▶ DOCUMENT EXTRACT
-----
One of the main reasons I quit smoking--besides the fear of cancer--is because I gave my word. My cousin and I had a deal: He'd go on a diet and I would quit smoking. Every other time I'd quit before that, the only one I'd promised was myself, and I realized years ago that the only person I can break a promise to is me. But this time, I shook hands and gave my word to another person that I would stop smoking. So every time I wanted to walk into a convenience store and get a pack of cigarettes, I'd hear the echo of my father's words. And since I loathe hypocrisy, I'd fight the urge to smoke. It was the element I'd needed all along. Three and a half years next week, and I've kept my word.

But it's a two-edged sword. I've blurted out promises that I never should have made, and kept them even though I really didn't want to. Gotta watch that in the future. It might get me into trouble some day.

But then again, I can say in all honesty: My word is my bond.--MAY



I still OU lots of weblogs

That sounds like the sequel to a slasher flick. Wow. What a great dictionary Microsoft Word has. It doesn't know the word "slasher". But then, I've always known how much word processing dictionaries and thesauruses suck, and it's been a recurring theme with me. I suppose that's because I seem to have a larger vocabulary than the Microsft dictionary. Come to think of it, I do know more words than the Microsoft programs. That's what comes of reading from the time I was three years old.

Oh. So the promised weblogs. Well, I was going to do them tonight, but then instead of sitting down and writing, I wound up at my neighbor's son's birthday party, which was a lot of fun, what with there being about half a dozen kids aged two to thirteen, and noise, and ice cream cake, and Jiffy Pop (which I popped, and which proved that I've still got it: Not a single burned or unpopped kernel. You didn't know that my brothers used to demand that I make the Jiffy Pop every time, did you? They knew that I was the expert in the family. Ha!)
-----
▶ YOUR INSTRUCTIONS
Continue the weblog excerpt above about keeping promises and a neighbor's birthday party, picking up after its last sentence.

▶ INFORMATION
-----
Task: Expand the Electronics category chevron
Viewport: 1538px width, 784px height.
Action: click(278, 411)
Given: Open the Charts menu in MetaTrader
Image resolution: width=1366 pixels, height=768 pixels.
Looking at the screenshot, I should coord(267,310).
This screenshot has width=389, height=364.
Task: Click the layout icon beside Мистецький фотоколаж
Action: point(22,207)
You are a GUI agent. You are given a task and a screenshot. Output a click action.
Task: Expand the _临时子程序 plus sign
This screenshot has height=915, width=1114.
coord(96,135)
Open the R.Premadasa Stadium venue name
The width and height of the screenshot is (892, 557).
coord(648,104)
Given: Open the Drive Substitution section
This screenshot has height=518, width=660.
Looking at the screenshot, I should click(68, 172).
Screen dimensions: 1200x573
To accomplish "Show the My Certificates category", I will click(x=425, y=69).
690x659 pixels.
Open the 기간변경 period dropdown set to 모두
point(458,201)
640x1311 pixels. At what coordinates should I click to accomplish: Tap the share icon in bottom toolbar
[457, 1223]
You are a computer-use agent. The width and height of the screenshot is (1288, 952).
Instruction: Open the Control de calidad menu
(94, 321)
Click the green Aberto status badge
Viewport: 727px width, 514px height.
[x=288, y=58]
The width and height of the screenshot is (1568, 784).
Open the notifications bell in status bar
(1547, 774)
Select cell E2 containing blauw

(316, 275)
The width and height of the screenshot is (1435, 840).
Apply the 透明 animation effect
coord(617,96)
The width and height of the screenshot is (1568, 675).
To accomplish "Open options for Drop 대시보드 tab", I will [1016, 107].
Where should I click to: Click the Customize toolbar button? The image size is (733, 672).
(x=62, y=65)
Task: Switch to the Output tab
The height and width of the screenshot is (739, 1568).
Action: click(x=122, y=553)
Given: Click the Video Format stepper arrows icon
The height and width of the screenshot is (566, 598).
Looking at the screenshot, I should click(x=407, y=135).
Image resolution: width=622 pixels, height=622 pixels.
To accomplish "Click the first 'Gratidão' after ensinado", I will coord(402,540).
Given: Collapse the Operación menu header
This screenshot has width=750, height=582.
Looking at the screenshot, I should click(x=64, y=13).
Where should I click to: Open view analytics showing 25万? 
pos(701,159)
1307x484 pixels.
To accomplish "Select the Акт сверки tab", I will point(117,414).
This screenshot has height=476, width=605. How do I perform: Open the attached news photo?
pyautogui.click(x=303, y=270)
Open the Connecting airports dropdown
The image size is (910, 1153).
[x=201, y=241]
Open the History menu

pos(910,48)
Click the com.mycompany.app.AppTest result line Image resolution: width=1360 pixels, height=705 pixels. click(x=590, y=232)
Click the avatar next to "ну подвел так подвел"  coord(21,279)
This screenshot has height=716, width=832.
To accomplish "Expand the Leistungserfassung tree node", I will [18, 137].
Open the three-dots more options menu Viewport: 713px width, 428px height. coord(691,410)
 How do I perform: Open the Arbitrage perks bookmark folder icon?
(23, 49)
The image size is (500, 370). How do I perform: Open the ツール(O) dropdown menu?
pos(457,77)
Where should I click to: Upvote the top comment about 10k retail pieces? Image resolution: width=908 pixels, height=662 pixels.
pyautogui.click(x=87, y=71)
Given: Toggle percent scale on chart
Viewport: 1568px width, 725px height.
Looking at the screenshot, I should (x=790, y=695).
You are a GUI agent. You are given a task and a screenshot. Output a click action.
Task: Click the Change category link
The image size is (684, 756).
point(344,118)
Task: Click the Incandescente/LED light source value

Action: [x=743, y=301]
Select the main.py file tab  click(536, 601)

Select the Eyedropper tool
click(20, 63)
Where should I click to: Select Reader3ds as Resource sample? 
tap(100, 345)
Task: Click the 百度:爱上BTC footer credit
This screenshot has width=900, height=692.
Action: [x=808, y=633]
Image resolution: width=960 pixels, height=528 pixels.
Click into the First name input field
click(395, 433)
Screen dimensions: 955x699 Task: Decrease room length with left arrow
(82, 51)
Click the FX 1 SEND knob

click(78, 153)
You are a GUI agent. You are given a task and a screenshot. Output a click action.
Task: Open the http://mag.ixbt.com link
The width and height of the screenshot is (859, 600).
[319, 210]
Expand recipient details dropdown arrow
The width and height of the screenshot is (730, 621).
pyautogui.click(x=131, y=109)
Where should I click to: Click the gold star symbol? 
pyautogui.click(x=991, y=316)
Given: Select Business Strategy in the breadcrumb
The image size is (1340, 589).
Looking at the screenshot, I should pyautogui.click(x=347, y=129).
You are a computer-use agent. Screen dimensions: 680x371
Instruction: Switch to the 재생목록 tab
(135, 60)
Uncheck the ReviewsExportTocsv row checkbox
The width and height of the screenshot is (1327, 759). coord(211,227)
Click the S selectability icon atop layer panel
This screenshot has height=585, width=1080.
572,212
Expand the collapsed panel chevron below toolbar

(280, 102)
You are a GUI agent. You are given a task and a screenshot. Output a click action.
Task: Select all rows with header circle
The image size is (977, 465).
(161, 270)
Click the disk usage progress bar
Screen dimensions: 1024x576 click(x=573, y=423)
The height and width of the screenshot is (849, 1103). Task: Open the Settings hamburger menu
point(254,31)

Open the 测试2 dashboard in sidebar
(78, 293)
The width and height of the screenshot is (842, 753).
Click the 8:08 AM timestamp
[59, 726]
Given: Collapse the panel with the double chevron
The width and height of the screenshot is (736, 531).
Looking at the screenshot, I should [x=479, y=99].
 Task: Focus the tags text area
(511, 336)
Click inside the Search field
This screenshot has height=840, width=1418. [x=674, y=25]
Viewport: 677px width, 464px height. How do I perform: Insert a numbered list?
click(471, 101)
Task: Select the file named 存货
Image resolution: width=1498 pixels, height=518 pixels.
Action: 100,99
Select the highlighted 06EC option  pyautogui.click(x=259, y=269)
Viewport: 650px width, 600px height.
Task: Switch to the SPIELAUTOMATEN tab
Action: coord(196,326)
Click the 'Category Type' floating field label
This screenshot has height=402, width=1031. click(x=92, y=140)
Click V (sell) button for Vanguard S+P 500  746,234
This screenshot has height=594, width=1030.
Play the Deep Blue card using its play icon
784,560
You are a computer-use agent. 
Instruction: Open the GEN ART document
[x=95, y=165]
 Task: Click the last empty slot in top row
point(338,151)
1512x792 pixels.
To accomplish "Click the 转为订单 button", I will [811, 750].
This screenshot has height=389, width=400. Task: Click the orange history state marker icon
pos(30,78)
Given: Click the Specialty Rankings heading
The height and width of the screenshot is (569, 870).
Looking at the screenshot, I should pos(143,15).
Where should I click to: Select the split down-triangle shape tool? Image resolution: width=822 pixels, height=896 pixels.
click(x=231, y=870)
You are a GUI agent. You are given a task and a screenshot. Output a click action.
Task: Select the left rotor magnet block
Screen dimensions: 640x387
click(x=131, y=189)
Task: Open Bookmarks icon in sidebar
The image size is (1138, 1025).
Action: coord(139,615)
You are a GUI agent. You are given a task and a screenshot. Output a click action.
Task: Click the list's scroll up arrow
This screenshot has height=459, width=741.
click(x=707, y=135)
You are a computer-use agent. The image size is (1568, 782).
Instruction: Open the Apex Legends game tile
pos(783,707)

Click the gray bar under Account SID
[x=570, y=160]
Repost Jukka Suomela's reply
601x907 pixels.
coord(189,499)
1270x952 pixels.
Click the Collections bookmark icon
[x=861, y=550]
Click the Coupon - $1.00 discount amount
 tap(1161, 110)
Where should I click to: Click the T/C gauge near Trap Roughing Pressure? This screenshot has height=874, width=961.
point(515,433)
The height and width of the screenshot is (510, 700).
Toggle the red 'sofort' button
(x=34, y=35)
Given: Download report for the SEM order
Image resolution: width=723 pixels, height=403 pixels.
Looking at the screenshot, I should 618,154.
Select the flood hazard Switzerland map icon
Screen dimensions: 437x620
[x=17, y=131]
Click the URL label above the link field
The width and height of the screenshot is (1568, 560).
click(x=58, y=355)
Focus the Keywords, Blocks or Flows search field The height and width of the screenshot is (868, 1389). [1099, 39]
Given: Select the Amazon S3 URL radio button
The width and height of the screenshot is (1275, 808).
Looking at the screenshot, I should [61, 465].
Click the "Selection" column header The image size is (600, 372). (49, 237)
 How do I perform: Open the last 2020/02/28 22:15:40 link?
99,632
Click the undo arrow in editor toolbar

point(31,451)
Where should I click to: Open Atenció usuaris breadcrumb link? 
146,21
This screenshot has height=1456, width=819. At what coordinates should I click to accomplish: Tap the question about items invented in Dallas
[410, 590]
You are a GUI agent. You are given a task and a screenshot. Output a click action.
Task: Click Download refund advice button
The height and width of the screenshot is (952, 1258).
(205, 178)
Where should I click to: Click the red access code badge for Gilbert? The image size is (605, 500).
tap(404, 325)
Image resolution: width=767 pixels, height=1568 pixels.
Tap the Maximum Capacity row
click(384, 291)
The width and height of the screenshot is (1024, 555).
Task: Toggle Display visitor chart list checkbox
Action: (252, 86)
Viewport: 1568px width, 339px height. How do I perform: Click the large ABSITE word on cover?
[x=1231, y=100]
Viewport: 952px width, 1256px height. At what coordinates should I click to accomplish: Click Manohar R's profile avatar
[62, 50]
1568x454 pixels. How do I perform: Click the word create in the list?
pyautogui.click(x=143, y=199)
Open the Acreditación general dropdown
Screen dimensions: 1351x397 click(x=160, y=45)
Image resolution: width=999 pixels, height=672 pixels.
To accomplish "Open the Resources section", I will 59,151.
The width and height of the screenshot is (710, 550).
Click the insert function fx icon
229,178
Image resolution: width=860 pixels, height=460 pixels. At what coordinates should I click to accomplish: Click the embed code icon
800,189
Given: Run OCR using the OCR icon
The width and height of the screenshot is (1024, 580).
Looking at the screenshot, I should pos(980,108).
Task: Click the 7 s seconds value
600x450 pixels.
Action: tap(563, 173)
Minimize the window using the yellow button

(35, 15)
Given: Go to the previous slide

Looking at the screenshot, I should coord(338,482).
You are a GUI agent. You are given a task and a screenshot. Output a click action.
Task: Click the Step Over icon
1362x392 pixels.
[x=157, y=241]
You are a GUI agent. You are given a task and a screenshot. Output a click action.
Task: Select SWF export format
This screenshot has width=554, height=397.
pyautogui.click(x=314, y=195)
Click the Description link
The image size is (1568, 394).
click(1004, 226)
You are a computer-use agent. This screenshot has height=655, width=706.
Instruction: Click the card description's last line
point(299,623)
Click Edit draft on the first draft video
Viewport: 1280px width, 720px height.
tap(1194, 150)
-----
▶ YOUR RESPONSE
But I did do the site maintenance earlier today, so now all I have to do is get some time to write the blog I was going to write, instead of--hey. This is a blog. So what are you complaining about, huh? As we say in New Jersey: Shaddap already!--MAY



IOU lots of weblogs

I know, I know. It's been nearly a week, and I've written nothing. It's been a rough week for me. I'll take a bunch of time tomorrow to do site maintenance and write up something good. I think I'll give you that blog about search engine phrases I promised you a while back. I've been getting some interesting hits via Google, and I'm extremely proud to say that the words "John Edward fraud" are the top phrase that leads people from Google's search engine to me. I hope they also click on my links for proof of his Fraudwardness.

Hm. I'm starting to think that bashing Edward isn't as much fun as it was in the beginning. Maybe I'm doing it too often.


If people read my blog and then determine for themselves that he's a joke, I call it a job well done.

Regarding Gracie

To update the blog from last week, Gracie's just fine after getting her latest steroid shot, and yes, I did wind up getting very little sleep Sunday night due to waking up every hour or two to check that she was still breathing. And Roxy is extremely happy his family is back home. And so am I. He practically stopped eating his cat food the last couple of days, but this afternoon I saw him sitting under a tree, eating something. When I went to investigate, I discovered that he was eating a mouse. A dead one. That he had obviously captured and killed. It was truly disgusting. I was truly sorry I saw it. But it did make me realize that Roxy will never starve. He may be fourteen and nothing but skin and bones, but he can still hunt with the best of 'em, apparently.